Вопрос удивил Штепана. И сразу избавил его от всех страхов и опасений. Он с облегчением вздохнул и даже улыбнулся.
— Она уже месяц живет у Червеняков, — сказал он. — Она уже живет там… у них. — Он не понимал, почему учитель спрашивает об этом.
Альбин обратился к Вилему:
— Ты слышишь?
— Да… Стоит войти сюда, как сразу же на что-нибудь наткнешься, — заметил Вилем.
— Я не дам ей свидетельства, — сказал Альбин.
Вилем небрежно махнул рукой, намекая на бессмысленность подобных действий.
— Хотел бы я знать, как ты хочешь воспрепятствовать им, если они не собираются расписываться. Ведь не будет же Густа караулить ее. Тут они рано начинают беситься.
Учитель беспомощно вздохнул.
В эту минуту из хибарки, в оконце которой висело что-то отдаленно напоминавшее занавеску, вышел заспанный, растрепанный цыган в расстегнутой рубахе, в замызганных брюках и неторопливо направился к ним.
— Слушай, Керекеш, — сразу по-деловому обратился к нему Вилем, — нам надо обмозговать два дела.
Цыган беспокойно посмотрел на них и беглым взглядом окинул площадь. Он взвешивал обстоятельства.
— Так вот… ты, наверно, знаешь, скоро будут выборы, — продолжал Вилем. — И мы хотели бы…
— Выборы? — настороженно протянул Керекеш. Но спустя несколько секунд лицо его прояснилось. Он улыбнулся.
Втроем они направились к старому руслу реки, заросшему травой и ивняком; там, усевшись на камнях и удобно вытянув ноги, они долго говорили.
V. ГОСТЬ
Михал собирался в путь недолго. В его дорожной сумке — на всякий случай — всегда лежали необходимые туалетные принадлежности. Катарина положила еще только белье да еду: жареную курицу, кусок свиного сала и хлеб. Перед самым отъездом Михал еще раз спустился в погреб. Снял с полки три бутылки сливовицы, стер с них пыль, подумал с минуту и одну поставил обратно. Подошел к бочке и наполнил вином несколько бутылок: одну — для себя в дорогу, остальные — для небольшого торжественного ужина, затеянного Вилемом в честь будущего депутата, который завтра должен был приехать в Поречье.
Наверху, в кухне, его дожидался Адам.
Выбор пал на него потому, что Вилем был поглощен подготовкой встречи, а Эда наотрез отказался заходить к председателю в дом. Касицкого же для такого дела они не могли, вернее, не хотели использовать — по принципиальным соображениям. Вот и пришлось за вином к Михалу (для всех, кроме гостя, была заготовлена «Жемчужина Поречья») отправиться Адаму, хотя удовольствия это ему не доставило. Адам приехал на тракторе. И это имело свой смысл: бутылки, уложенные в сумку, можно было доставить учителю, который вместе с Вилемом занимался подготовкой встречи, не привлекая ничьих взоров, не вызывая расспросов.

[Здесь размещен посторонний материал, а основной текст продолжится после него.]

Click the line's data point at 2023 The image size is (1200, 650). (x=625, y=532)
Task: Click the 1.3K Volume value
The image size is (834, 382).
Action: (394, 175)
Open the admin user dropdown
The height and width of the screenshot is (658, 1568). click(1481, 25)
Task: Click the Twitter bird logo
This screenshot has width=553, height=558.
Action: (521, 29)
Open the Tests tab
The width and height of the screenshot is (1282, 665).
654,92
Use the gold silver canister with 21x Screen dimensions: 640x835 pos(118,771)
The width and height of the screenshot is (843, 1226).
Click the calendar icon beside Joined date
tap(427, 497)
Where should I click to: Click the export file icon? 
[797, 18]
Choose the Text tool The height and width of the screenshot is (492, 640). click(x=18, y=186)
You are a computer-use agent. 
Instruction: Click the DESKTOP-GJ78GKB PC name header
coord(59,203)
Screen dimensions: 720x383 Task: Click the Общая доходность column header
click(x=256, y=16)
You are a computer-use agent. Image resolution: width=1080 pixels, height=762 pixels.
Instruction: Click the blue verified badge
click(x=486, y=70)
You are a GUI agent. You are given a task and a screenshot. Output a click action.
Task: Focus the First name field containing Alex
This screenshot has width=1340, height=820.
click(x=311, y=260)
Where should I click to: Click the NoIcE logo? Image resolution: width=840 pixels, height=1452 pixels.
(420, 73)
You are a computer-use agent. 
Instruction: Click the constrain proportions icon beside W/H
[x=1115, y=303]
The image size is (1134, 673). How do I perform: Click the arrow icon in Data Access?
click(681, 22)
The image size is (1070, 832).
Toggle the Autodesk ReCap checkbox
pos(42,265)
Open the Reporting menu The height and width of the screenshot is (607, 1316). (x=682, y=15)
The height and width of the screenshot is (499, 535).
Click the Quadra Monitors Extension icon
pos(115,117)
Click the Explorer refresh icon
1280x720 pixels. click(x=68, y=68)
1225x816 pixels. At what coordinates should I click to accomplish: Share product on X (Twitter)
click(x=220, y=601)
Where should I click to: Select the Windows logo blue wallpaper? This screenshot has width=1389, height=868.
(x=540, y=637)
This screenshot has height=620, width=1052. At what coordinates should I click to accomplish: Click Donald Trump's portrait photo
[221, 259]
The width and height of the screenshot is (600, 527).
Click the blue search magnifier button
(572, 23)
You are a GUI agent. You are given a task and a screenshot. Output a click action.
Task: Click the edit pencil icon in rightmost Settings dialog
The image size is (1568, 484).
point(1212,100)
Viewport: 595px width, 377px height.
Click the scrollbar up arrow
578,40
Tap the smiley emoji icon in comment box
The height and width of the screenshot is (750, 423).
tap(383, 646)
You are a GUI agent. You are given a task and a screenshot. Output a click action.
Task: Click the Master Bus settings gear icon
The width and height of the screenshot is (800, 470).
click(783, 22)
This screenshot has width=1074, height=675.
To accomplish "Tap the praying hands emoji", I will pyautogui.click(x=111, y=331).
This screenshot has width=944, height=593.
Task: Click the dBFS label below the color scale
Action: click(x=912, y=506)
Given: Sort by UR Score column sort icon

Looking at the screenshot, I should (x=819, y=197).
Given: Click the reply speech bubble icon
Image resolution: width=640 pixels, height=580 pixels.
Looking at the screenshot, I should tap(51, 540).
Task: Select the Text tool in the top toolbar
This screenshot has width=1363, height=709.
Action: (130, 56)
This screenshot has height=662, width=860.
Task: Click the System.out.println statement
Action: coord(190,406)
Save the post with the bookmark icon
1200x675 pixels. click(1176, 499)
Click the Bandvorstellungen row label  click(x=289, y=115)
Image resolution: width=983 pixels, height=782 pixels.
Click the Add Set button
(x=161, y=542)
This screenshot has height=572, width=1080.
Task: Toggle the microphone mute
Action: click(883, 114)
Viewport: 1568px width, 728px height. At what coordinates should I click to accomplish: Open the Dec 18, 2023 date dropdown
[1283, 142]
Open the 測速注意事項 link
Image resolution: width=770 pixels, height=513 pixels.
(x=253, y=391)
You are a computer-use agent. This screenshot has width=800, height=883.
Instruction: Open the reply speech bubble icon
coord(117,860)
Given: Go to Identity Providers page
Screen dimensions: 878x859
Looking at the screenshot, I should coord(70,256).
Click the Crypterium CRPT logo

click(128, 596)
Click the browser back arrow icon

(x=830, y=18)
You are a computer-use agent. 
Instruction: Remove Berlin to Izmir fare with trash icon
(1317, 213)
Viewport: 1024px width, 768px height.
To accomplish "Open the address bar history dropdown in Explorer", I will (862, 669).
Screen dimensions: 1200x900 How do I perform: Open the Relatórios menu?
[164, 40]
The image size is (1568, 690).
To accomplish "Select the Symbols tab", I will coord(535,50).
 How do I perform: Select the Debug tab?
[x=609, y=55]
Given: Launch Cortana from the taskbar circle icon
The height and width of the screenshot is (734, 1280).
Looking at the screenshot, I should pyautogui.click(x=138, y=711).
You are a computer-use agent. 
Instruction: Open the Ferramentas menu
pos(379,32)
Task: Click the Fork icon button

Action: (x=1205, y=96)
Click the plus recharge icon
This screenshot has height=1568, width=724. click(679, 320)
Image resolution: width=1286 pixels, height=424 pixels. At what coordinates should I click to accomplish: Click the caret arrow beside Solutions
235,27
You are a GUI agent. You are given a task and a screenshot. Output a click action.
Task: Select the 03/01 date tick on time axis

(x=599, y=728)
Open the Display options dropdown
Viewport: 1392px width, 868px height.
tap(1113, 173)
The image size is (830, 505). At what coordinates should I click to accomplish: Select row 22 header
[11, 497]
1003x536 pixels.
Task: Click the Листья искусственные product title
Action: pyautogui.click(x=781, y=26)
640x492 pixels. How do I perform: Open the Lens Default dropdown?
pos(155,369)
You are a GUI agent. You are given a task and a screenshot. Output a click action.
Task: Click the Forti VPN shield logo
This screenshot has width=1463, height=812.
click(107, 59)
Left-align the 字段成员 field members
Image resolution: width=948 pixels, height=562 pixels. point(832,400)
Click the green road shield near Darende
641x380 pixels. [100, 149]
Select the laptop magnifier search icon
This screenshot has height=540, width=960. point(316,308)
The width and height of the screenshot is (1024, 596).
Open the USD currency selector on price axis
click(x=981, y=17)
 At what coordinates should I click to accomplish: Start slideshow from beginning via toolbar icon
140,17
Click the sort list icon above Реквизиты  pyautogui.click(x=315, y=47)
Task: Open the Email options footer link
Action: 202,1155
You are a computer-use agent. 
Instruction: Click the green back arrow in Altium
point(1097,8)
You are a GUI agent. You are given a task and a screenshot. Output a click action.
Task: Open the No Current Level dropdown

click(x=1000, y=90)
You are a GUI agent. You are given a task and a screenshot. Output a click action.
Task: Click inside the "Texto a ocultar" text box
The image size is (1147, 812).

Итак, Адам стоял в кухне у Янаков и ждал. Выполняя свою миссию, он, подобно парламентеру, старался сохранять определенную дистанцию и делал вид, будто лично его содержимое бутылок Михала совершенно не интересует.
Впрочем, этому способствовала и сама обстановка кухни. Хотя на газовой плите аппетитно шипело жаркое, кухня казалась ему холодной и неуютной. Это впечатление, видимо, усиливалось из-за белых кафельных плиток, которыми были выложены стены над плитой и мойкой, и какая-то особенная, почти вызывающая чистота. Такое же чувство испытывал и Вилем в первые дни после ремонта канцелярии. Но самое сильное ощущение холода и отчужденности вызывала у Адама его собственная неприязнь к председателю.